Guided by Rodriguez’s hunch that biochemical changes related to pregnancy could be responsible for melting away a frozen shoulder, the team of researchers, including BU graduate student Will Blessing from Grinstaff’s team, dove headfirst into reading everything known about pregnancy hormones.
The team’s interest was piqued by a natural hormone called “relaxin,” which pretty much does what its name indicates. It helps tissues stretch, an important capability for a woman’s body to adjust to pregnancy and prepare for childbirth. Relaxin is present in all men and women at a low baseline level, but when a woman becomes pregnant, her body begins producing relaxin to a much higher degree.
“In everyone, relaxin helps maintain the structure of tissue so that it can function properly and not be absolutely rigid,” says Blessing, who is earning a PhD in chemistry at BU. “Pregnancy kicks it into overdrive because it helps prime the uterus for childbirth and loosens up and dilates blood vessels to account for carrying blood for an extra person, without increasing the burden on the mother’s heart.”
“It’s an especially cool finding because the answer was in front of our eyes the whole time—relaxin is found in all of us naturally.”Will Blessing
Could relaxin be the reason why pregnant women found relief from a frozen shoulder? To find out, Blessing, Grinstaff, and research collaborators at BIDMC, led by Ara Nazarian, tested the effects of administering relaxin to rats with stiff shoulder joints. By giving relaxin in the form of several injections directly to the shoulder joint, they discovered they could restore the shoulder’s full range of motion. They published the results of their study on June 3, 2019, in Proceedings of the National Academies of Science.
“It’s an especially cool finding because the answer was in front of our eyes the whole time—relaxin is found in all of us naturally,” Blessing says.
He credits Rodriguez for noticing a link between pregnancy and improved frozen shoulder over the course of routine checkups with his patients. Instead of just chalking it up to being a fluke, Blessing says, Rodriguez realized it could be a clinically significant observation.
For the millions of people currently coping with frozen shoulder, or any other frozen joint, the discovery brings hope that a cure is within sight.

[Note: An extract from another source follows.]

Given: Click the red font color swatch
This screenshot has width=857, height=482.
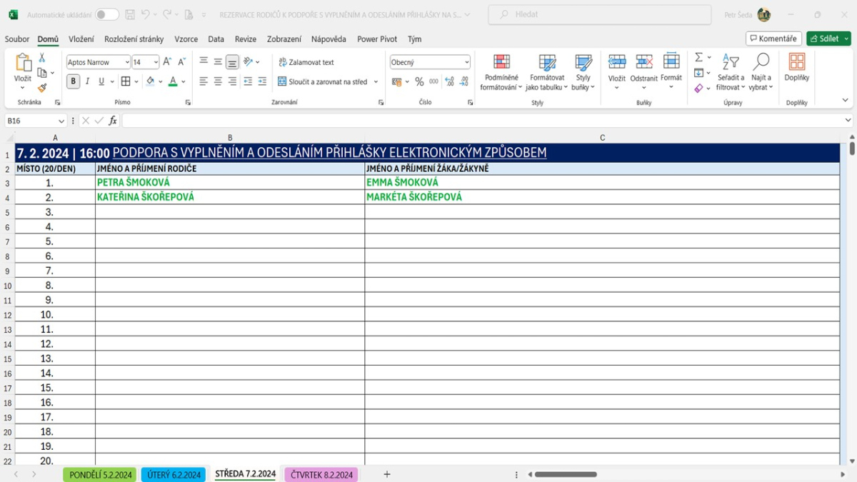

Known medically as arthrofibrosis, frozen joints affect more than five percent of the general population. For a good sense of just how common the condition is, just look to people who have undergone ACL reconstruction surgery. A third of them will go on to develop arthrofibrosis in their affected knee.
Depending on joint location and how stiff it becomes, people with a frozen joint can experience reduced quality of life and be limited in performing even the most basic activities of daily living and self-care. It can also impact their ability to work and to drive a car. If a patient doesn’t respond to currently available steroid and pain management treatments, their disability can be considered permanent.

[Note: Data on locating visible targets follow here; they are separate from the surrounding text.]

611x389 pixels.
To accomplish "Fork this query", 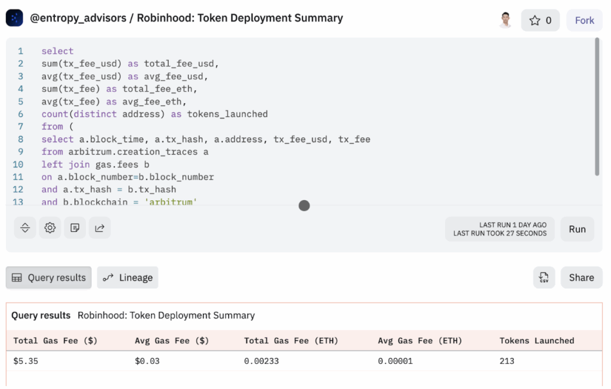I will 584,20.
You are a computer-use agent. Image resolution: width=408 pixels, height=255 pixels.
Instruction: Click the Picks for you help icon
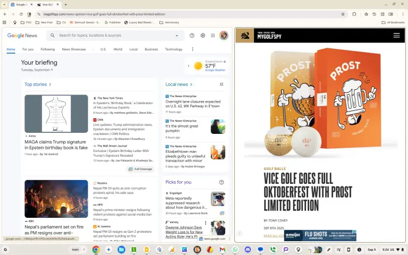click(x=222, y=182)
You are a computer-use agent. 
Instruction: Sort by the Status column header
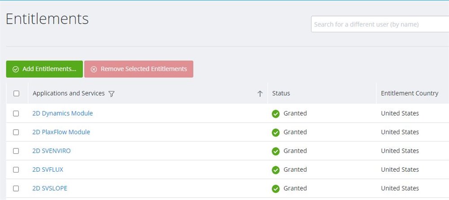coord(281,93)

“While more research is needed, repurposing this pregnancy hormone as a treatment for arthrofibrosis could provide an unprecedented opportunity,” said Nazarian, one of the study’s co–corresponding authors, in a BIDMC press release.
Blessing says he remembers his own mother struggling with a frozen joint while he was growing up. “My mom had a frozen elbow…. I remember she’d be going to the doctor to get [steroid] shots with a huge needle.”
Although their research is preliminary, Blessing is hopeful they can advance their findings so that it can help people with frozen joints go about their everyday routines more easily, no longer restricted by an elbow or shoulder that won’t move as they need it to. “Someday, this might actually reverse the disease,” he says.
This research was supported by Tom and Phyllis Froeschle and the BU Ignition Award.